На полу у постели валялись браслет и аляповатое ожерелье из полудрагоценных камней. Марат подобрал их и решил, что на этом хватит. Эта ночь обошлась им в такие деньги, на которые в Ямусукро живут три месяца или кутят три дня.

Он подошел к двери номера. Его ботинки лежали на краю белого ковра. Это были лишенные шнурков летние туфли. Марат не покупал обувь со шнурками, потому что не мог с ней справиться. Никто не учил его завязывать бантик. Он сунул ноги в ботинки и оглянулся. Клиентки дремали в глубоком забытьи. Он похлопал себя по хрустящим от денег карманам, убедился, что ожерелье не торчит, и заглянул в замочную скважину.

Глаз.

Марат вздрогнул.

— Воруешь? — удовлетворенным шепотом спросил охранник.

Марат набросил цепочку на крюк прежде, чем охранник успел открыть дверь. Цепочка натянулась с глухим ударом. В щель полезли пальцы.

— А ну без глупостей! — приказал охранник.

Марат плечом ударил в дверь. Пальцы хрустнули. Темнокожий громила заорал.
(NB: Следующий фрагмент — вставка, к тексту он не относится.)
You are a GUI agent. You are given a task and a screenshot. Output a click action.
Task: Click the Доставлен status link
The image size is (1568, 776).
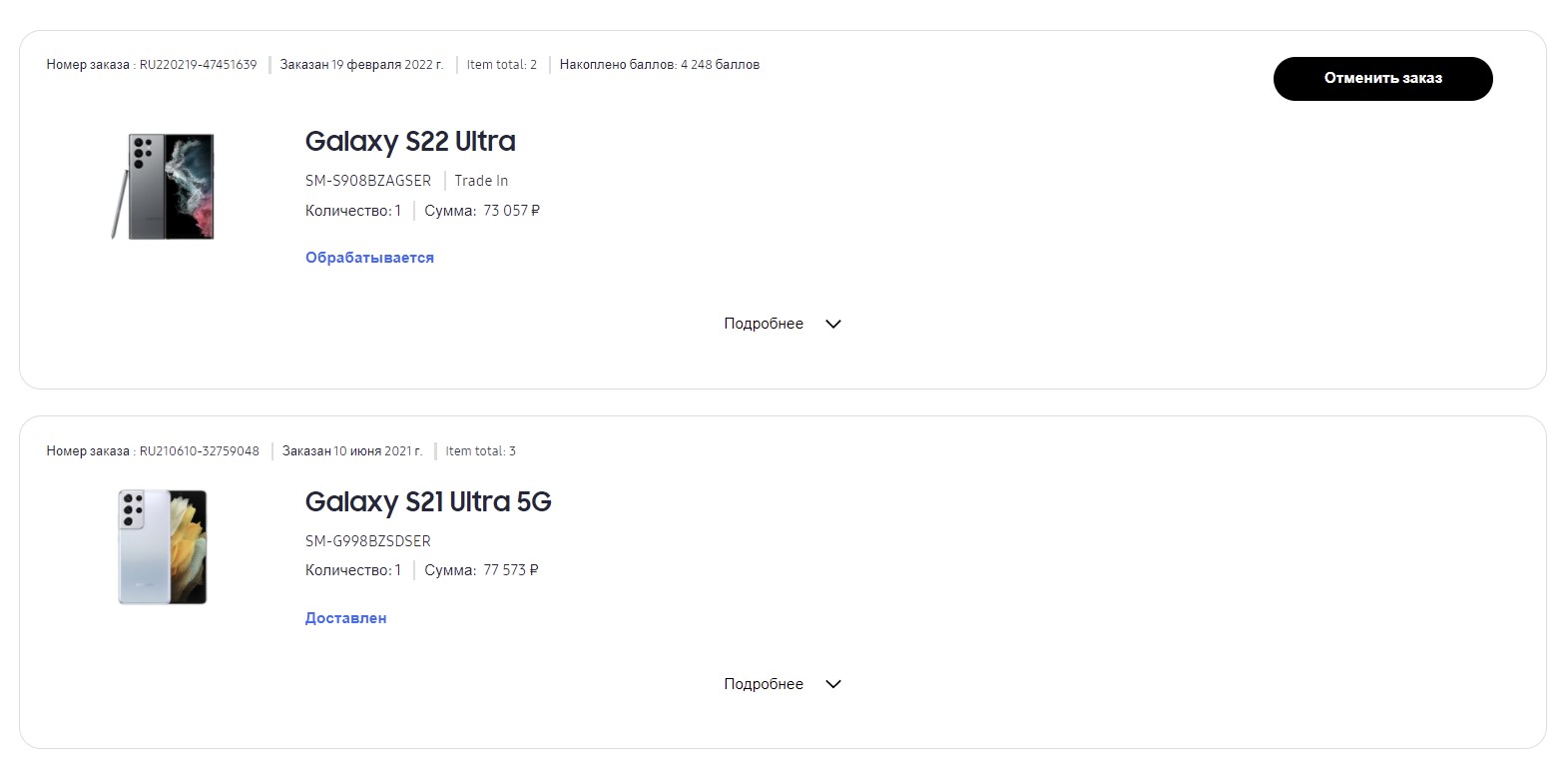(x=345, y=618)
Марат знал, что из этого номера можно уйти по-другому. Главное — покинуть отель раньше, чем всполошатся солдаты на первом этаже. Туристы приезжают и уезжают. Они ничего не знают про тех, с кем спят. Наказания за воровство нет, если только тебя не ловят с поличным. Марат выскочил на балкон. Одна из клиенток что-то промычала ему вслед.

Над собором всходило солнце. Воздух дрожал. Туман казался хлопьями белой ваты. Они истаивали между деревьями, превращаясь в смог. Марат знал, что не увидит солнца, когда выйдет из отеля. Если выйдет. Он чувствовал, что уже задыхается.
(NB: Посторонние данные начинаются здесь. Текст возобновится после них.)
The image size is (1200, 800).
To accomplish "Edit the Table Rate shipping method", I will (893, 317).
Балконы были на расстоянии около двух метров друг от друга. Но между ними расположились окна со скошенными бетонными подоконниками. На таком невозможно ни сидеть, ни стоять — только сделать по нему несколько безумных шагов.

Марат стоял и смотрел на приступку. Ему был нужен опий. Его мутило. Он подумал, что надо было драться с охранником, пока тот еще не пришел в себя после удара по пальцам. Теперь поздно: он слышал, как в номере вышибли дверь.
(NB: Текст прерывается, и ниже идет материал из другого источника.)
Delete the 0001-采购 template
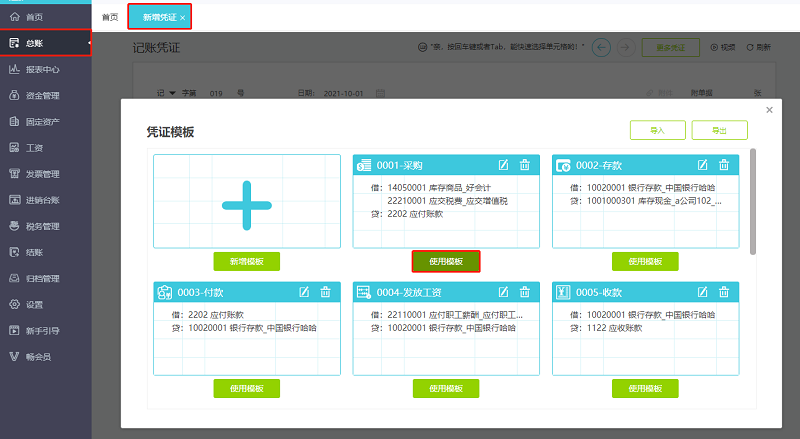This screenshot has height=439, width=800. pyautogui.click(x=525, y=165)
Он бросился вперед и вбок. Он понимал, что падает. Его ноги, теряя опору, ступали по плоскости с наклоном в сорок пять градусов, пока не сорвались. Марат полетел вниз. Увидел перед собой основание соседнего балкона, схватился за него, качнулся и снова упал. Удар глухой болью разошелся по ногам, они не выдержали, и Марат повалился на бок.

Он лежал на балконе, но не на том, на который хотел прыгнуть, а ниже на этаж. Больно. Охранник выбежал на балкон сверху, увидел вора, выругался и исчез в комнате голых канадских сук. Далекий визг. Марат понял, что проснулась вторая.

Надо бежать дальше. Он встал на негнущиеся, отбитые ноги. Дверь на балкон была не заперта, и он вошел в чужой номер. Он уже был здесь когда-то. С истеричной женщиной, которая называла его испанским именем Гарсия. Марату повезло: спальня была пуста. В ванной, за полуприкрытой дверью лилась вода. У постели стояла тележка официанта, на ней — поднос с завтраком. Марат не знал, по какой причине еду не тронули, но его это и не волновало. Он пощупал отбивную. Она была еще теплой. Марат поднял кусок мяса и вонзил в него зубы. Жирный сок хлынул ему в рот. Его повело и затошнило. Он прислонился спиной к стене, прожевал, заглянул в замочную скважину. Пусто. Он открыл дверь и выскользнул в коридор.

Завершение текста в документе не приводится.